Génétique Moléculaire - CNRS URA2172  


  RESPONSABLEProf. PUGSLEY Anthony / max@pasteur.fr
  MEMBRESDr FRANCETIC Olivera / Prof. BAYAN Nicolas / Dr BUDDELMEIJER Nienke
Dr KREHENBRINK Martin / Dr RICHET Evelyne / Dr DANOT Olivier / GUILVOUT Ingrid
VIDAL-INGIGLIARDI Dominique / Dr KOLB Annie / Dr NOREL Françoise

  Rapport d'activité

L'unité de Génétique moléculaire étudie des aspects fondamentaux de l'expression génique et du ciblage et d'assemblage de protéines de l'enveloppe chez les bactéries, principalement chez Escherichia coli. Une multitude d'approches de biologie moléculaire, biologie cellulaire, biochimie, biophysique et biologie structurale est employée afin d'obtenir des informations précises sur la structure et la dynamique de composants cellulaires impliqués dans ces processus. Un autre objectif est de caractériser les modifications de l'expression génétique en réponse aux carences et aux stress et plus particulièrement celles qui dépendent du facteur σS de l’ARN polymérase et quijouent un rôle clef dans la survie, la réponse généralisée au stress et la virulence de Salmonella.

Escherichia coli et Salmonella sont des modèles pour l'étude de processus biologiques fondamentaux. Nous continuons à exploiter leurs nombreux avantages pour améliorer nos connaissances du trafic de protéines ainsi que de la perception et de la traduction de signaux dans les circuits de régulation génétique. Les résultats que nous avons obtenus sont d'un intérêt général qui dépasse très largement les frontières de la bactériologie classique.

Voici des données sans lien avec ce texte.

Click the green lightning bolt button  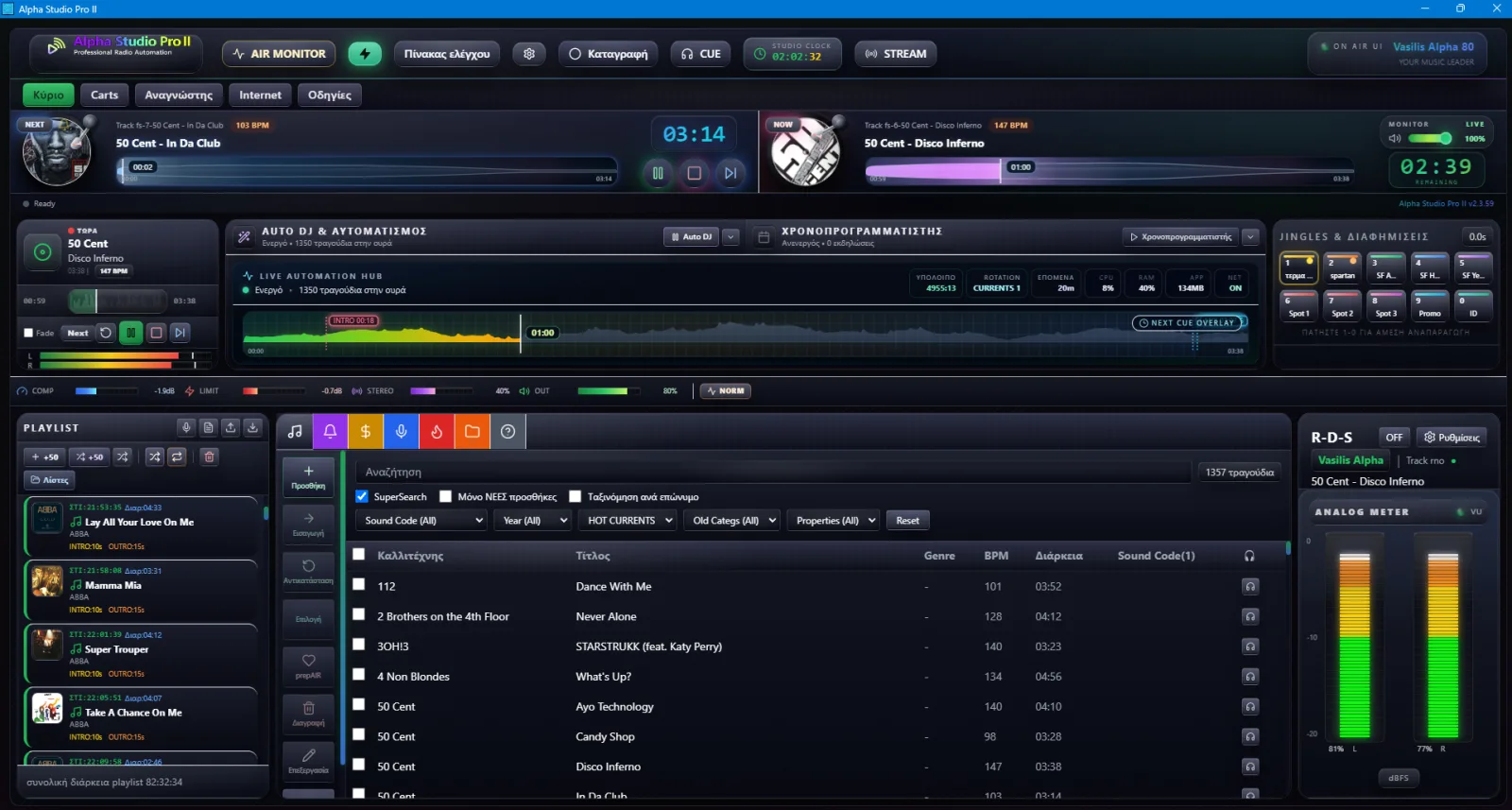point(365,54)
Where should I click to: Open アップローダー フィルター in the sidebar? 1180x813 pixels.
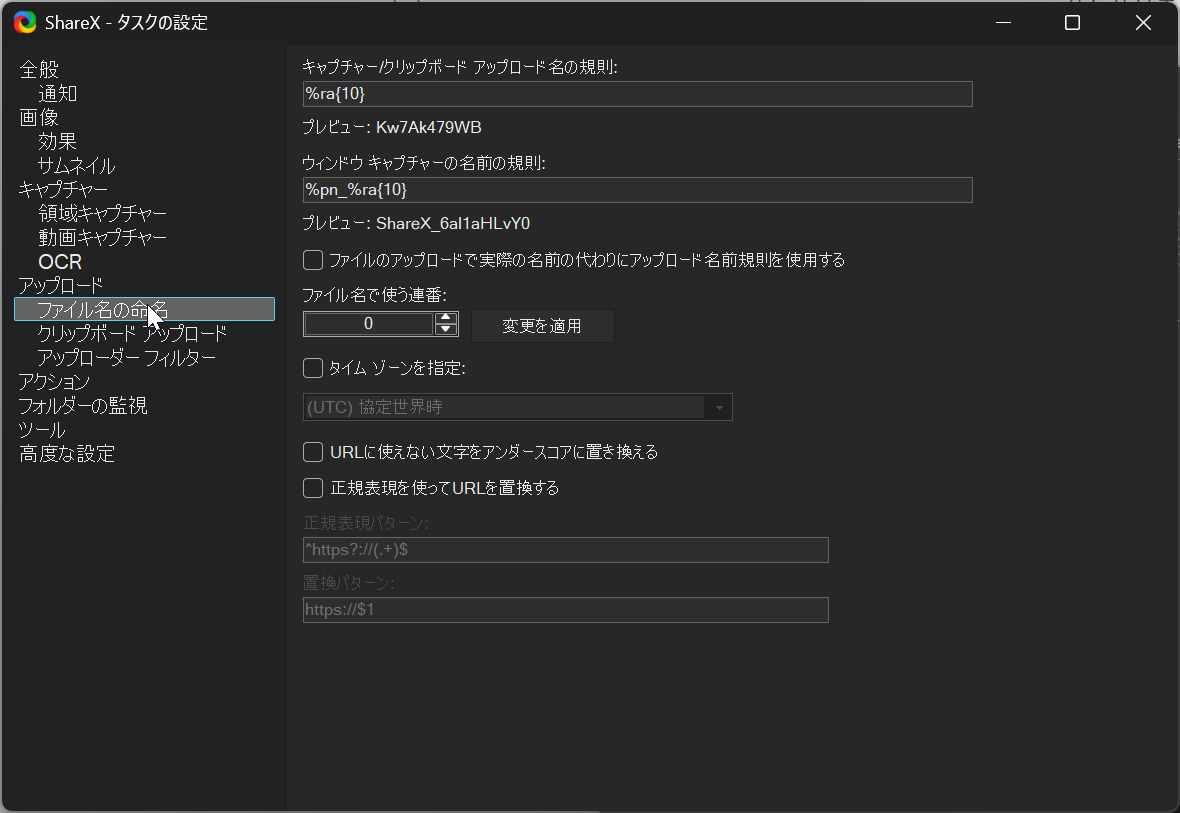[126, 358]
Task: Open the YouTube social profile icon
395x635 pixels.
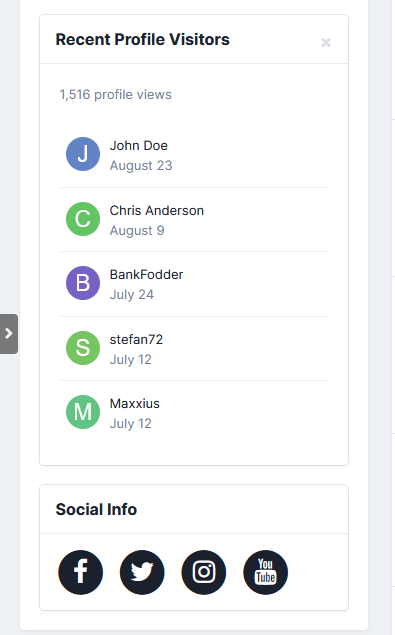Action: [265, 572]
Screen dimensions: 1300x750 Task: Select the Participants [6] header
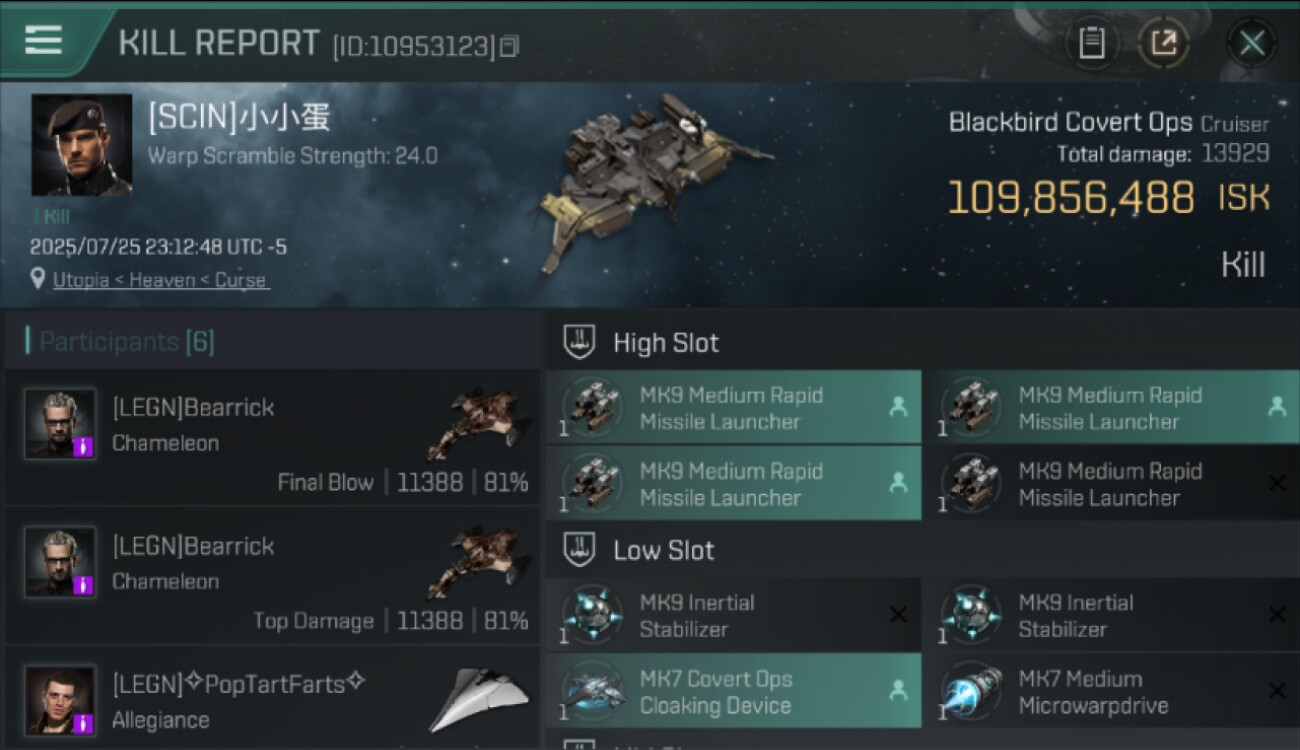click(x=126, y=342)
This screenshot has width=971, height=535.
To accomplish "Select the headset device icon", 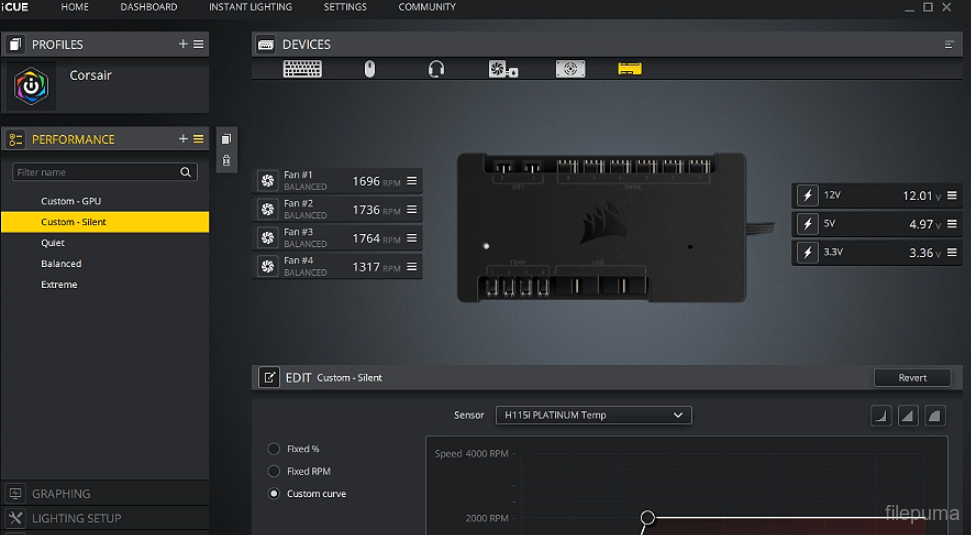I will pyautogui.click(x=436, y=69).
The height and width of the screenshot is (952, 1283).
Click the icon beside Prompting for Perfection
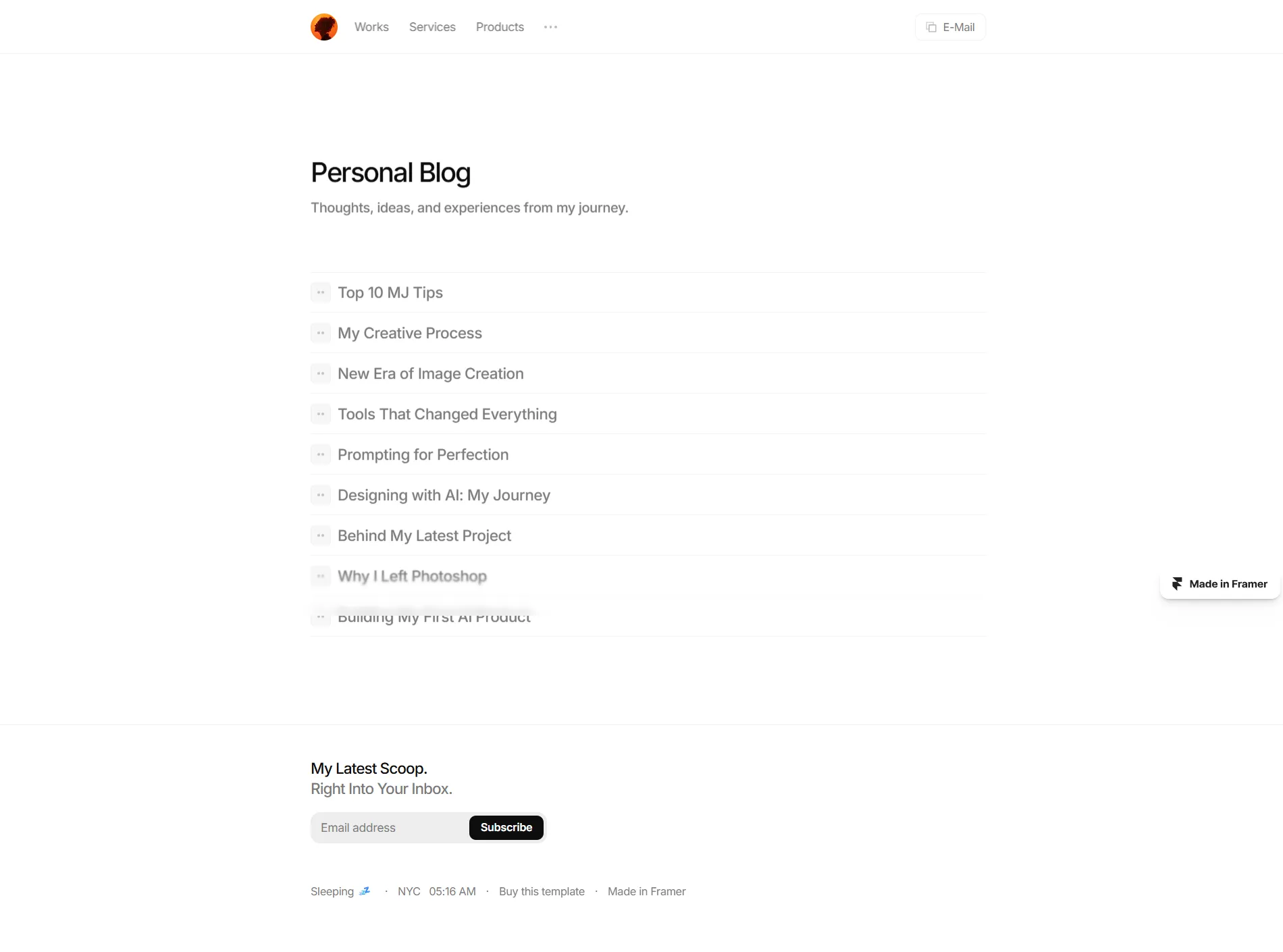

Une grande partie de nos travaux concerne le système de sécrétion de type II, présent chez la plupart des bactéries à Gram-négatif. La sécrétion par ce système se fait en deux étapes distinctes : la translocation des exoprotéines à travers la membrane interne (généralement par la machinerie Sec) suivie de leur repliement, puis le transport de l'exoprotéine à travers la membrane externe par une machinerie composée de 12 protéines spécifiques. Les éléments clefs de cette machinerie incluent une protéine dodécamérique (la sécrétine) qui forme un canal dans la membrane externe, une chaperone (la pilotine) nécessaire à l'insertion de ce complexe dans la membrane externe, un piston dynamique (le pseudopilus) qui, selon les modèles actuels, pousse les exoprotéines à travers le canal formé par la sécrétine, et un moteur qui fournit de l'énergie au système.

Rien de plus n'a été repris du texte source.